如前所述,簇感知碱基检出系统106可确定簇特异性定相校正,以校正用于估计定相和估计预定相的信号。下面的附图和讨论提供了关于根据一些实施方案的簇感知碱基检出系统106如何估计簇特异性定相校正的附加细节。具体地,图2A示出了根据一个或多个实施方案的包括几个核苷酸片段读段的示例性读段堆积,其证明了通过误差诱导序列的定相和预定相的影响。相比之下,图2B示出了根据一个或多个实施方案如何在分子水平上发生定相和预定相。As previously described, the cluster-aware base calling system 106 may determine cluster-specific phasing corrections to correct signals used to estimate phasing and estimate pre-phasing. The figures and discussion below provide additional details on how cluster-aware base calling system 106 estimates cluster-specific phasing corrections according to some embodiments. Specifically, Figure 2A shows an exemplary read stacking including several nucleotide fragment reads that demonstrates the effects of phasing and prephasing by error-induced sequences, according to one or more embodiments. In contrast, Figure 2B illustrates how phasing and predetermined phasing occur at the molecular level in accordance with one or more embodiments.
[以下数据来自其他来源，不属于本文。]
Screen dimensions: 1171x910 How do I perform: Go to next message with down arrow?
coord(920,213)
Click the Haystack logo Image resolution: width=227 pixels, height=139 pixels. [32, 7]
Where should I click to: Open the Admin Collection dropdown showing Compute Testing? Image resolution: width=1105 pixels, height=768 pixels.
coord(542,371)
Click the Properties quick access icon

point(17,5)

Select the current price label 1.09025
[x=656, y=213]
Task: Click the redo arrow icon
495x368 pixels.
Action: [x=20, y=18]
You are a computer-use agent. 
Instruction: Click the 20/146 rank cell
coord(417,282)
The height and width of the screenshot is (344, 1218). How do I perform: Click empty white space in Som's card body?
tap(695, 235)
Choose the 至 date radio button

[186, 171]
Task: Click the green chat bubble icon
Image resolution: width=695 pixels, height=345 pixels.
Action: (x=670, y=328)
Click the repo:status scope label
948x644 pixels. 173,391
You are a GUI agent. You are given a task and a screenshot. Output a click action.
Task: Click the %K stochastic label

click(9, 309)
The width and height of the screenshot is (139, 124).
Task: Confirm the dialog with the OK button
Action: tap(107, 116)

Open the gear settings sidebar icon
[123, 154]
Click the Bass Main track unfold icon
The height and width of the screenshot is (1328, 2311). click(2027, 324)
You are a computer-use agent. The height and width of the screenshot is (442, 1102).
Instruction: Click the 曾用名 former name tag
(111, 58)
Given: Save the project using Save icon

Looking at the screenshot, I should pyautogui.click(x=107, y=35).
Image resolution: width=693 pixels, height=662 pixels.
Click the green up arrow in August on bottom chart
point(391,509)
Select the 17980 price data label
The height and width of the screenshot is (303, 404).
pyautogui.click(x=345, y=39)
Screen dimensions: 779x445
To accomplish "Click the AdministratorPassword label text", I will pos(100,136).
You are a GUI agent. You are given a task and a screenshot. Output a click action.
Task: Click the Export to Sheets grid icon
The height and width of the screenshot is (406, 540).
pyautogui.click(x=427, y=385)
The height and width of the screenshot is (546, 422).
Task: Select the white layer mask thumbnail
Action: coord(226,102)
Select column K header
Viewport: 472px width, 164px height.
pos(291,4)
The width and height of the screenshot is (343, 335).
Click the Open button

如所提及的,图2A示出了根据一个或多个实施方案的反映误差诱导序列对碱基检出准确度和二级测序度量的影响的示例性读段堆积。具体地,图2A示出了包含具有均聚物206的参考基因组212的核苷酸片段读段202的读段堆积200。图2A还描绘了与读段堆积200的核苷酸片段读段202对应的碱基质量204、碱基深度208和误差类型计数器210。As mentioned, Figure 2A illustrates an exemplary read stacking reflecting the impact of error-inducing sequences on base calling accuracy and secondary sequencing metrics, according to one or more embodiments. Specifically, FIG. 2A shows a read stack 200 that includes nucleotide fragment reads 202 of a reference genome 212 having a homopolymer 206 . Figure 2A also depicts the base quality 204, base depth 208, and error type counter 210 corresponding to the nucleotide fragment read 202 of the read stack 200.
如上所述,读段堆积200反映了关于几个测序循环的数据。具体地,碱基深度208反映了核苷酸片段读段202内有多少个读段覆盖每个碱基。例如,碱基深度208包括浅灰色条,其指示覆盖在正向和反向核苷酸片段读段202之间具有最多重叠的碱基的更大数目的读段。为了说明,读段堆积200中心的碱基与最大数目的读段对应。As mentioned above, the read stack 200 reflects data over several sequencing cycles. Specifically, base depth 208 reflects how many reads within a nucleotide fragment read 202 cover each base. For example, base depth 208 includes a light gray bar indicating a greater number of reads covering the bases with the most overlap between forward and reverse nucleotide fragment reads 202. For illustration, read stacking of 200 bases corresponds to the maximum number of reads.
如图2A所示,读段堆积200包括核苷酸片段读段202。通常,核苷酸片段读段202指示基因组内各种DNA片段的序列。如前所述,在一些实施方案中,簇感知碱基检出系统106可利用测序设备114来产生核苷酸片段读段202。在这样的测序期间,簇感知碱基检出系统106可基于掺入相应簇的寡核苷酸中的标记核苷酸碱基来确定每个核苷酸片段读段202。簇感知碱基检出系统106进一步沿着参考基因组212比对核苷酸片段读段202以确定对参考基因组212的核苷酸碱基检出。As shown in Figure 2A, read stack 200 includes nucleotide fragment reads 202. Generally, nucleotide fragment reads 202 indicate the sequence of various DNA fragments within the genome. As previously described, in some embodiments, cluster-aware base calling system 106 may utilize sequencing device 114 to generate nucleotide fragment reads 202 . During such sequencing, the cluster-aware base calling system 106 may determine each nucleotide fragment read 202 based on the labeled nucleotide bases incorporated into the oligonucleotides of the corresponding cluster. The cluster-aware base calling system 106 further aligns the nucleotide fragment reads 202 along the reference genome 212 to determine nucleotide base calls for the reference genome 212 .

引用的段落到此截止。